Beim zehnten Saisonlauf geht um die Pole-Position, den Sieg, eine maximale Punktausbeute oder wenigstens eine respektable Platzierung. Da entscheiden wie immer Sekundenbruchteile und eine optimale Strategie. Wer sich da nicht voll und ausschließlich auf das Fahren konzentrieren kann, hat schon verloren.

"Ich habe über die Jahre als Racer gelernt, dass ich alles hinter mir lasse, wenn das Visier unten ist", erklärte Rosberg. Das gilt auf dem Hungaroring speziell wegen der Tragödie um Bianchi, der vor einer Woche an den Folgen seines Renn-Unfalls in Suzuka im Vorjahr starb - aber auch ganz generell für jedwede private oder berufliche Probleme.

Im Freitagstraining wurde die Formel 1 aber beim spektakulären Perez-Crash wieder voll mit dem unkalkulierbaren Risiko und der ständigen Gefahr konfrontiert. Force India verzichtete aus Sicherheitsgründen auf die Teilnahme am zweiten Training. Man wolle erst die Probleme mit der Aufhängung analysieren, teilte das Team mit.

Perez krachte mit seinem Force India in die Leitplanke, prallte auf die Strecke zurück, überschlug sich und blieb kopfüber im schwer demolierten Rennwagen liegen. Die Streckenmediziner bargen ihn. Kurz darauf konnte Nico Hülkenbergs Stallkollege in Begleitung eines Teammitglieds selbst zur obligatorischen Untersuchung ins Streckenhospital gehen. "Gott sei Dank ist alles okay", sagte Perez. "Die Strecke war sehr dreckig. Ich habe das Heck verloren und bin in die Mauer gekracht", erklärte er.

Eine Schrecksekunde, die drastisch verdeutlichte: Nur bei absoluter Fokussierung können die Hochgeschwindigkeitsexperten ihre rund 750 PS starken Geschosse bei über 300 Stundenkilometern sicher beherrschen. Schon aus Selbstschutz müssen sie deshalb alle Nebenaspekte während Training, Qualifikation und Rennen ignorieren.

Bianchis Schicksal wird die Risikobereitschaft nicht verringern und den Fahrstil nicht verändern. Darin sind sich die Hauptdarsteller einig. "Des Risikos muss man sich bewusst sein", urteilte Nico Hülkenberg. "Daran wird sich nicht viel ändern." Familienvater Felipe Massa verriet: "Beim Fahren denke ich nicht daran, dass ich Vater, Mutter, Frau und Kind habe." Der Brasilianer formulierte als primäres Ziel eines jeden: "Man will gewinnen."
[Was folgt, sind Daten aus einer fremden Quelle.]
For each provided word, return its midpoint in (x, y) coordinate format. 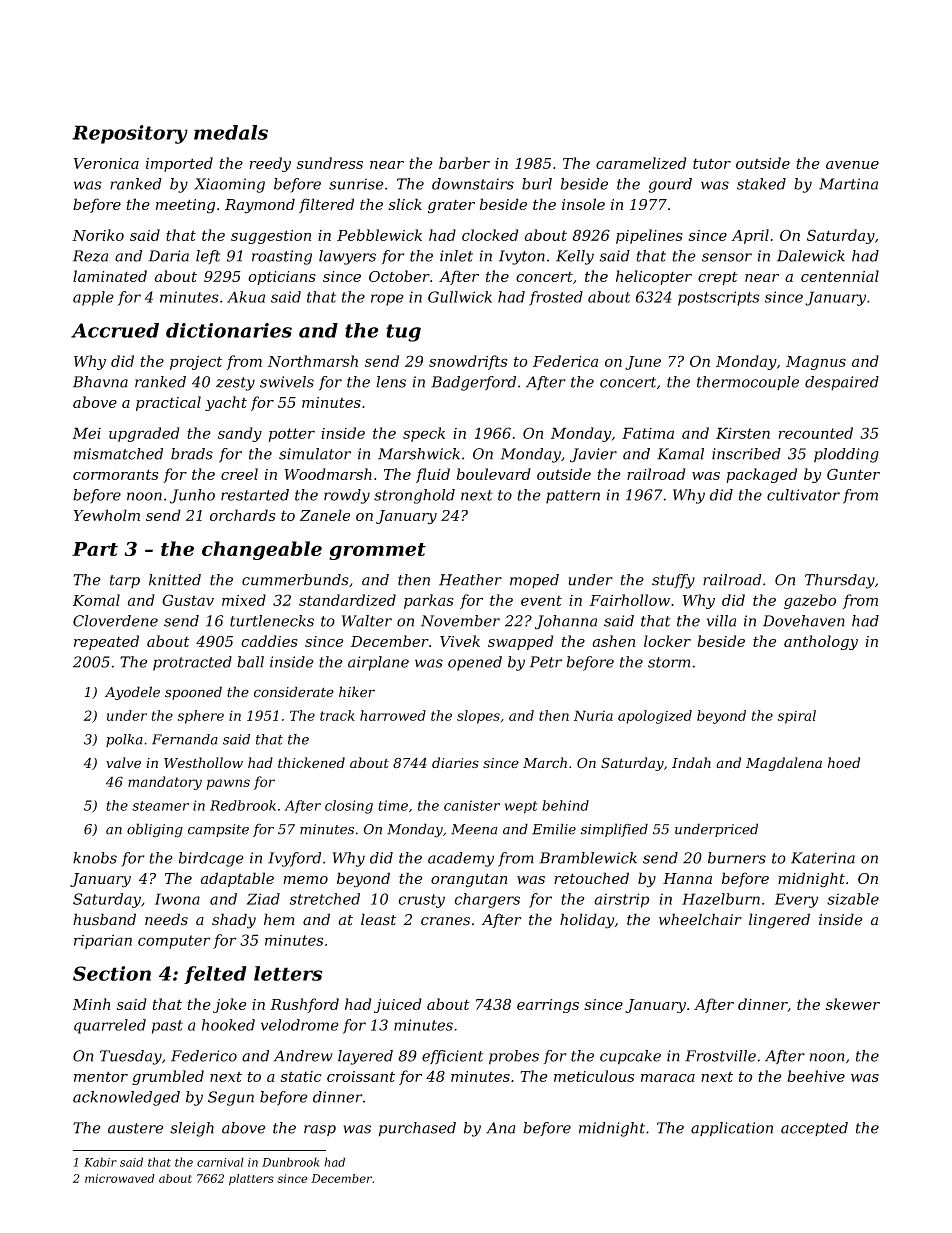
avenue (852, 165)
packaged (761, 475)
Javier (593, 455)
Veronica (106, 163)
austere (135, 1128)
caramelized (641, 163)
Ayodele (132, 693)
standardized (347, 600)
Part (95, 549)
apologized (655, 717)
Aber ungeachtet aller Priorität auf das reine Rennfahren ist die Sicherheitsdebatte neu entflammt. Schon seit längerem gibt es immer wieder Diskussionen um eine Kuppel über dem Cockpit, um den besonders sensiblen Kopfbereich besser zu schützen. Ein geschlossenes Formel-1-Auto war wegen des Falls Bianchi auch in Ungarn ein Thema.

"Ich weiß nicht, ob das funktioniert oder nicht. Aber wir diskutieren ja immer über Sicherheitsverbesserungen. Und ich kann mir vorstellen, dass die Formel 1 das irgendwann ändert", sagte Hamilton. Er sei für alle Veränderungen offen, wenn sie denn die Sicherheit verbessern würden, vorausgesetzt, die Formel 1 bleibe spannend und unterhaltsam. "Wenn es sowas wie eine Sonntagsfahrt wird, als wenn man daheim auf dem Sofa sitzt, dann macht das keinen Spaß mehr", schränkte der Mercedes-Star ein.